Fig. 1. Trends of (x, y, z) values at different loops. For each loop, 5 sets of data which give the minimum 5 GIIs or 5 BSIs are recorded. The square, circle, and triangle symbols denote x, y, and z fractional coordinates, respectively. Symbols of different color belong to different loops. Left: the judgement statement uses GII only. Right: the judgement statement uses GII & BSI. In the 1st and 2nd loops, only a few data sets meet the requirement (GII ≤ 0.2).

Table 2. Comparison of predictions with real atomic fractional coordinates in Y3Al5O12.

The obtained (x, y, z) coordinates are used to calculate the corresponding bond lengths (Table 3). It is obvious that bond lengths predicted by GII only are similar to theoretical bond lengths, which are obtained under the premise of zero GII (atomic valence is assigned equally to the connecting bonds). During the first searching program, the obtained GIIs are closely approaching zero, which confirms the above conclusion. Therefore, the weakness of prediction method using GII only is that it focuses only on arithmetic requirements but ignores crystallographic limitations. Because network equations cannot distinguish bonds of different lengths, the theoretical bonds under the same type are all equal. In this case, the predicted bond lengths of Al1– O1 and Al2– O1 are exactly the same as theoretical bond lengths. This is due to the equal bond lengths in Al– O octahedron (Al1) and tetrahedron (Al2), respectively. However, for the case that theoretical Y– O bonds are not equal, the real Y– O bonds can be divided into two groups by lengths. In order to obtain the minimal GII, half of the predicted Y– O bonds are made shorter and the other half longer so that the summation of larger and smaller bond valences predicted will be the atomic valence (+ 3).

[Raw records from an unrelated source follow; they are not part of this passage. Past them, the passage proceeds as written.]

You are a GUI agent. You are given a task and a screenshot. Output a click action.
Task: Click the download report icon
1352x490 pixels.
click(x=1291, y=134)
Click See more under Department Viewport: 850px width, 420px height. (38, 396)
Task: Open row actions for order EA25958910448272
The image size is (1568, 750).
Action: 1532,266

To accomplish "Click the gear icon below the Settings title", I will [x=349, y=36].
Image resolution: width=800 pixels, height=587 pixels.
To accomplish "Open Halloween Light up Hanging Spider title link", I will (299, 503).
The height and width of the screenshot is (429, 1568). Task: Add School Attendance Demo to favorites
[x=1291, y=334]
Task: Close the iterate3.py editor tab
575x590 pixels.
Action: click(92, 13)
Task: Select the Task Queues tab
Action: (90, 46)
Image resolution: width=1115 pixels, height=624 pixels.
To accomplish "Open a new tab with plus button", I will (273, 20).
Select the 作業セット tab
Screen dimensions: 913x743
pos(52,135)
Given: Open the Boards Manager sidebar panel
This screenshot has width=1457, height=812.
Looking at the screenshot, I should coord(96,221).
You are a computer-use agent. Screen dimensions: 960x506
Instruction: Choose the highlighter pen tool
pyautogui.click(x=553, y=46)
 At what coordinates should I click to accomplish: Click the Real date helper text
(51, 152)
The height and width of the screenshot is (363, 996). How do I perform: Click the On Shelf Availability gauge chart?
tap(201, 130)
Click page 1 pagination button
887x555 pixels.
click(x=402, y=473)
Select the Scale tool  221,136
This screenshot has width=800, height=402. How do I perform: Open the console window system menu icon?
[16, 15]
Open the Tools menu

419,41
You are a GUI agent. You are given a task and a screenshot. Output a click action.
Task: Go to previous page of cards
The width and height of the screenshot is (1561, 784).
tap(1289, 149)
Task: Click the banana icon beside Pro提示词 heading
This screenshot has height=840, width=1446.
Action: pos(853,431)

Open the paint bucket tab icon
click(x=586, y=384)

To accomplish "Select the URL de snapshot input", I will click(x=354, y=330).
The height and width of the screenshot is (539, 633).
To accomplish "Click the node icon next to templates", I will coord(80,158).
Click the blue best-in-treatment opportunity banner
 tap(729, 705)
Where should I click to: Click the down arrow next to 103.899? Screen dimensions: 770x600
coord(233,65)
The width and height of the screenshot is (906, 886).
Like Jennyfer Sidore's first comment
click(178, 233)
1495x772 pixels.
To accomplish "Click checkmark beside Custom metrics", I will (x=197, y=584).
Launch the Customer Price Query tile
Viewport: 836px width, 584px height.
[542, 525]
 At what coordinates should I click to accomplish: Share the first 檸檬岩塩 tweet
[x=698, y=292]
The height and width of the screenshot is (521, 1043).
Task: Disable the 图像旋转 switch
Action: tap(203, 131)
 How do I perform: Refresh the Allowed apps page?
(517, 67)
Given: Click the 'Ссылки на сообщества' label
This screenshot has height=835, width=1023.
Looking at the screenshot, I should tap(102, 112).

However, the shorter (2.2378 Å ) and longer (2.6210 Å ) predicted bond lengths stray far from real ones and will result in a larger BSI. Therefore, introducing BSI as another constraint is very necessary. It can be concluded from Table 3 that the bond lengths predicted by using GII & BSI give a good approximation to real ones. This means that the GII & BSI combined searching method is more effective than using GII only.

Table 3. Comparison among theoretical bond length (in unit Å ), bond length (Å ) predicted by GII only/GII & BSI, and real bond length (Å ) in Y 3Al5O12.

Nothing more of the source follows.